### Data provided
## Start

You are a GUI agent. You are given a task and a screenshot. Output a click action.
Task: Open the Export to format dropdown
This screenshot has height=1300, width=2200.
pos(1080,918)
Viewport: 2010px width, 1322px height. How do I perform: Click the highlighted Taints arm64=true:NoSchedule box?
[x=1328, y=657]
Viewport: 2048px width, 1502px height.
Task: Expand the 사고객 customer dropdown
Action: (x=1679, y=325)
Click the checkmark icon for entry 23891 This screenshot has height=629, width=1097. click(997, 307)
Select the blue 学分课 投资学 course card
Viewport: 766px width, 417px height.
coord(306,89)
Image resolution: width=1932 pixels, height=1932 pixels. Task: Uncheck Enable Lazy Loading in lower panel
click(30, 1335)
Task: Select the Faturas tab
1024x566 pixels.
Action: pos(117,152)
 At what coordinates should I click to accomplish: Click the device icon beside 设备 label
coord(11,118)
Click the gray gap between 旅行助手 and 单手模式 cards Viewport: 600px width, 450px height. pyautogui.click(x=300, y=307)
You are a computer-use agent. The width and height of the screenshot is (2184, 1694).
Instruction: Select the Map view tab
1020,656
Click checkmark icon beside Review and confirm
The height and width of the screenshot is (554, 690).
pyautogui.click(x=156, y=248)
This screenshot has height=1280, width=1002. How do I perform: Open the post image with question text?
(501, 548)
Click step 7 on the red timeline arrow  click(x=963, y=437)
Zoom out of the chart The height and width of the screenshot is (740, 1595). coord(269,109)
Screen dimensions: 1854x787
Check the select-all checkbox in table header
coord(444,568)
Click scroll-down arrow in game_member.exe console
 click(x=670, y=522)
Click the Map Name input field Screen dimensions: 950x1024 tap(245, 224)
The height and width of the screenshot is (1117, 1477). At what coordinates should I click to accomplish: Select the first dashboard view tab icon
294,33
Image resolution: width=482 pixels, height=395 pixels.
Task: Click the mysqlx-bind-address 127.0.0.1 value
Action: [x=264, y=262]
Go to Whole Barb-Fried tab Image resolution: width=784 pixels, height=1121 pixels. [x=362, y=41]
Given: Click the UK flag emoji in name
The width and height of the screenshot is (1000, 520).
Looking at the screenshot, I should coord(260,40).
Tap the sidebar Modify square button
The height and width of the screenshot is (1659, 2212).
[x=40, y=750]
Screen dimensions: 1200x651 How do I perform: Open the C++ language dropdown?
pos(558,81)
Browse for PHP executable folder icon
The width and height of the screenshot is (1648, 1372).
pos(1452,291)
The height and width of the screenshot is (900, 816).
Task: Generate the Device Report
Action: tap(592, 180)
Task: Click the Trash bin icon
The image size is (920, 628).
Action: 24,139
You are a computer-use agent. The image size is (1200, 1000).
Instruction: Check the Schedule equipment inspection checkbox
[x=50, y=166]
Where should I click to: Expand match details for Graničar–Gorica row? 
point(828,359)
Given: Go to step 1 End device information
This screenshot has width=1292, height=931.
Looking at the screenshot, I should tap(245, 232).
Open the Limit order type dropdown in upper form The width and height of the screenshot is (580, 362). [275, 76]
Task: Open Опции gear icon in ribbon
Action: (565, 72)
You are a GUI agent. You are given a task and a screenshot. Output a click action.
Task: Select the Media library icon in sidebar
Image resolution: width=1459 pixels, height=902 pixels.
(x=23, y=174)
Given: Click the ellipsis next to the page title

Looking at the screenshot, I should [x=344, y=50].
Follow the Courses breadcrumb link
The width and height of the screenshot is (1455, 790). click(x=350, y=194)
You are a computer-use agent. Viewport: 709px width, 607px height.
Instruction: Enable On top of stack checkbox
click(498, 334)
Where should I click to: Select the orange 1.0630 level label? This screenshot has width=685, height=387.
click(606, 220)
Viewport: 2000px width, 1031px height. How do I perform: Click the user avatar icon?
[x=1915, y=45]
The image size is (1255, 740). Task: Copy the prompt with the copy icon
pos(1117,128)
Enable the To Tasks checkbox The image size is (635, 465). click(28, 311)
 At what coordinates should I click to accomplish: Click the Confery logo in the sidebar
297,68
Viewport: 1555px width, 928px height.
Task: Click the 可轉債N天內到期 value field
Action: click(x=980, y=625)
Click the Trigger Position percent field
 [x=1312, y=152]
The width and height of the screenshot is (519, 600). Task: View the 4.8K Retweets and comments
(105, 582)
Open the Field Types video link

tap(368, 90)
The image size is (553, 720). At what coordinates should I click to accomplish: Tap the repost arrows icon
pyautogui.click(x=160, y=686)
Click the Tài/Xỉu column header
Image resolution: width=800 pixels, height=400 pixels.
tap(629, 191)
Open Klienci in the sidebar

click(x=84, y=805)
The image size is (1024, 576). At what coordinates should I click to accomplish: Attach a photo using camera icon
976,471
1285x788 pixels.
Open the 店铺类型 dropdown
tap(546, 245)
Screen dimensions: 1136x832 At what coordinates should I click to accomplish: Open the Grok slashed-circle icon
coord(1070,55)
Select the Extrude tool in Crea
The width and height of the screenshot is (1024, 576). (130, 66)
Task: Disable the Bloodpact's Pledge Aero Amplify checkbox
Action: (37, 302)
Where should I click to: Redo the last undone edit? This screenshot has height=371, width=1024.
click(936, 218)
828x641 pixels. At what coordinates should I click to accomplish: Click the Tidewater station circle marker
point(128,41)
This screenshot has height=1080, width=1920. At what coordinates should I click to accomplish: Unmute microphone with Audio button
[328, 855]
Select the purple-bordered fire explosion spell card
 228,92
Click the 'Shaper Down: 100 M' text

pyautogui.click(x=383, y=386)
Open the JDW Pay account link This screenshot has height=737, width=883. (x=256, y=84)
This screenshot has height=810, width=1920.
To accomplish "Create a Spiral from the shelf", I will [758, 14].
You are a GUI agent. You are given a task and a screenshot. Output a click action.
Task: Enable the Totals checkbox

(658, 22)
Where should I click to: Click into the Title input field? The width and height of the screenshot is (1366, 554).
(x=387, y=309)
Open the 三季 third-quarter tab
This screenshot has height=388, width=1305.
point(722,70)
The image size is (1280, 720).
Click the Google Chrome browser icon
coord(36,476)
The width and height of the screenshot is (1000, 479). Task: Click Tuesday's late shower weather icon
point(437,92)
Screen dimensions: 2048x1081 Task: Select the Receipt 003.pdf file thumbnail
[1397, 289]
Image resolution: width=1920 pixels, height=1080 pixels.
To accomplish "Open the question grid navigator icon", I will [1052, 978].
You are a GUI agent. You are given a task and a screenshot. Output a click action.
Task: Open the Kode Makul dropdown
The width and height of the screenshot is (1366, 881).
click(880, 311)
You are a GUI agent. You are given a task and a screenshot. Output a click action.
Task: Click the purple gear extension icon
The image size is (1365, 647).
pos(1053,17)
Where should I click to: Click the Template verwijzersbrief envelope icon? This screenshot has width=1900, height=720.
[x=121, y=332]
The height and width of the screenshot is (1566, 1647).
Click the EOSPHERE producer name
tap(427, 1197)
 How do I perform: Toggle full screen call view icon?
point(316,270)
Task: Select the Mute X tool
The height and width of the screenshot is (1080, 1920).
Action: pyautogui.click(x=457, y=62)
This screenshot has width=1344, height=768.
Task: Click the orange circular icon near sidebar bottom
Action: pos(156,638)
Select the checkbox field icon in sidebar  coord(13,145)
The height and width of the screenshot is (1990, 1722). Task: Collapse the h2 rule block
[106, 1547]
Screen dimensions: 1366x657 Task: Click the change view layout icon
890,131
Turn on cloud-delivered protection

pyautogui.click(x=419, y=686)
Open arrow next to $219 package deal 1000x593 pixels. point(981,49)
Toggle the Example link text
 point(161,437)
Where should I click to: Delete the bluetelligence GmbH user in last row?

## End

### Requirement
Gather every line above that contains the word "Viewport".

### Exercise output
Viewport: 2010px width, 1322px height. How do I perform: Click the highlighted Taints arm64=true:NoSchedule box?
Viewport: 2048px width, 1502px height.
Viewport: 766px width, 417px height.
Click the gray gap between 旅行助手 and 单手模式 cards Viewport: 600px width, 450px height. pyautogui.click(x=300, y=307)
You are a computer-use agent. Viewport: 709px width, 607px height.
Viewport: 2000px width, 1031px height. How do I perform: Click the user avatar icon?
Viewport: 1555px width, 928px height.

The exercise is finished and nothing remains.